Ade Malsasa Akbar contact
Senior author, Open Source enthusiast.
Sunday, April 19, 2015 at 10:57

I have many PDF files. I want to collect them into one single PDF. I want to order them so my oldest PDF will be in the beginning, and the newest is in the end. How to do it in Linux? Just use PDFSAM. This article has two main parts. First, how to merge PDF files. Second, how to split a single PDF into many PDF according of its pages.

Merging or Splitting

Usage Examples

  1. You have Scribus. You produce a magazine with it. But you design the the page one by one (because of your resource limitation) in Scribus. Export them. Then merge them into a single PDF Magazine.
  2. You have downloaded many PDF from internet. You want to join them.
  3. You have written many ebooks. You want to join them.
  4. You have a PDF. You want to split it into pages.

Install PDFSAM

By GUI, you can open Ubuntu Software Center and search for pdfsam then install it.

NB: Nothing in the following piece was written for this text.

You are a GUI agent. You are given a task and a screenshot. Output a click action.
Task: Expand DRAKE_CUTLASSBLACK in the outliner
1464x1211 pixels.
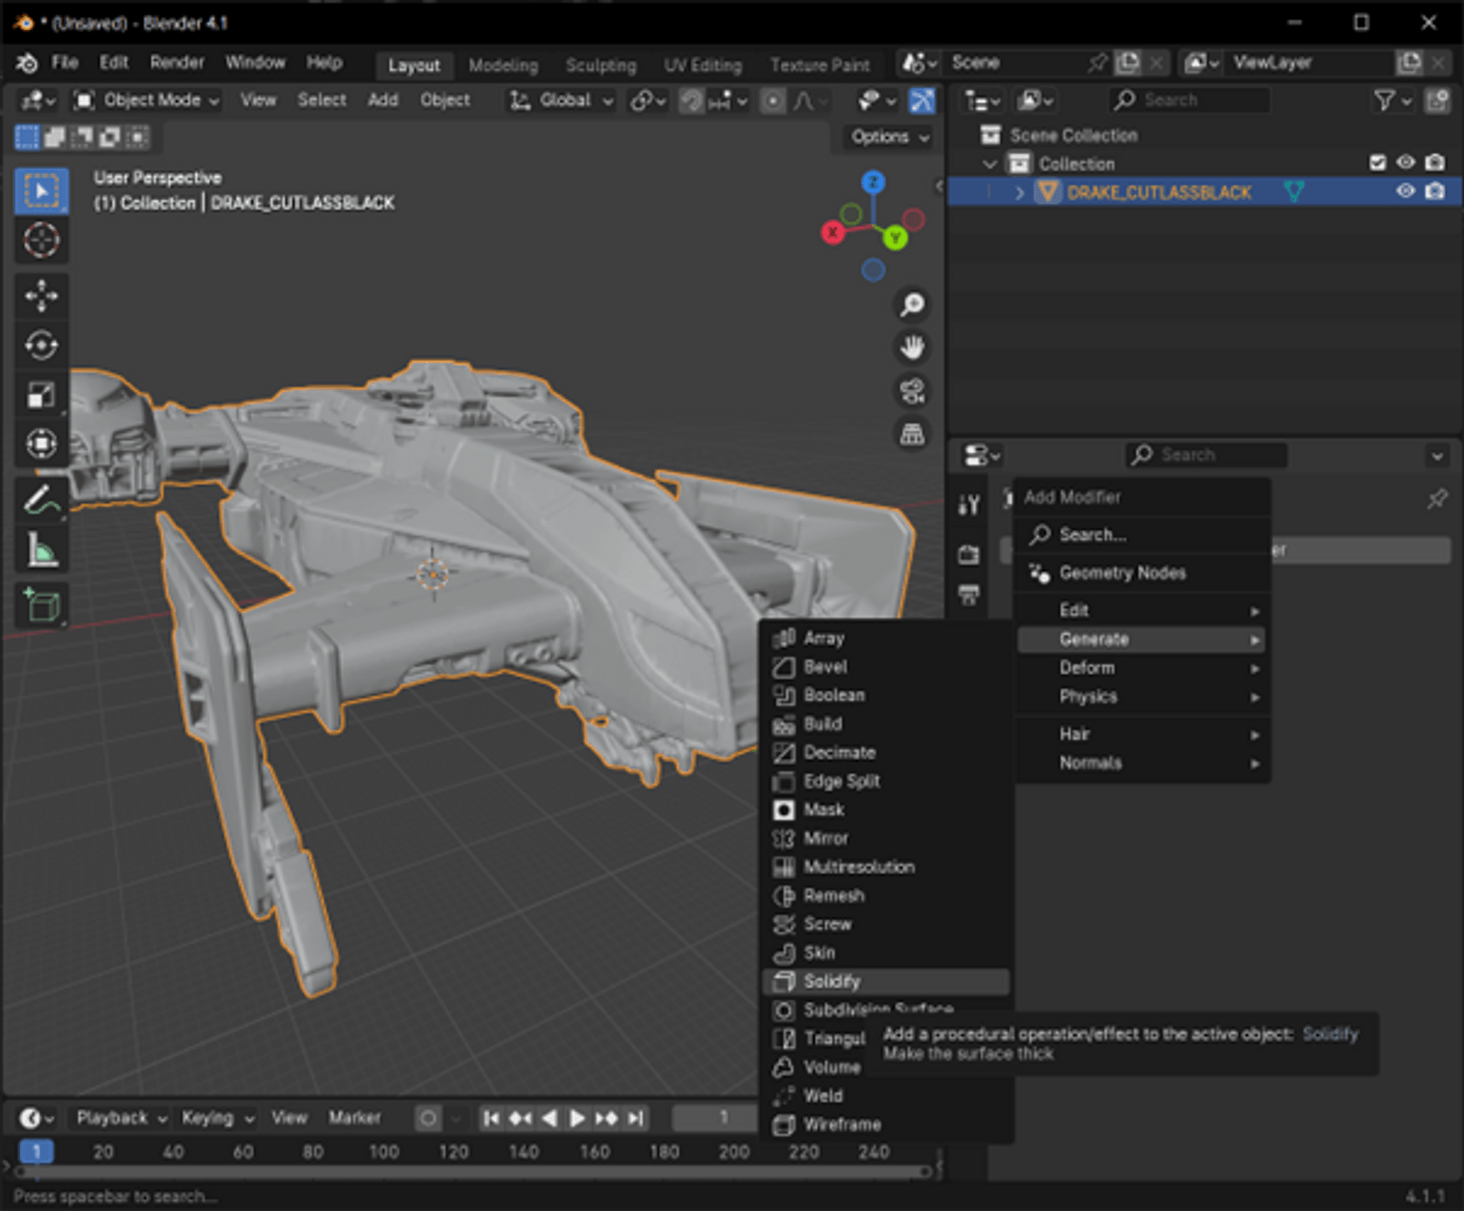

By Terminal, you can use this command when internet connection is available:

sudo apt-get install pdfsam

PDFSAM is a Java program. Installing it will bring Java JRE dependencies.

Merge PDF

Prepare your PDF files.
  1. Open PDFSAM.
  2. Click Merge/Extract on the left column.
  3. Click Add button on the right column.
  4. Select your PDF files here. Then Open.
  5. Sort the order of PDF by selecting a PDF then clicking on arrow button (Move Up/Move Down) on the right side.
  6. At the Destination output file, name your merged PDF. Or select your folder by Browse button.
  7. Click Run button.
  8. Check your destination folder. Your PDF is done.

Split PDF

  1. Open PDFSAM.
  2. Click Split on the left column.
  3. Click Add button on right column.
  4. Select your PDF.
  5. At the Split option, select Burst. This option will split your PDF into single pages.
  6. At the Destination folder, select your folder.
  7. At the Output options, it is best to remove the prefix.
  8. Click Run button.
  9. Check your folder. The result should be PDF files with ordered number filenames.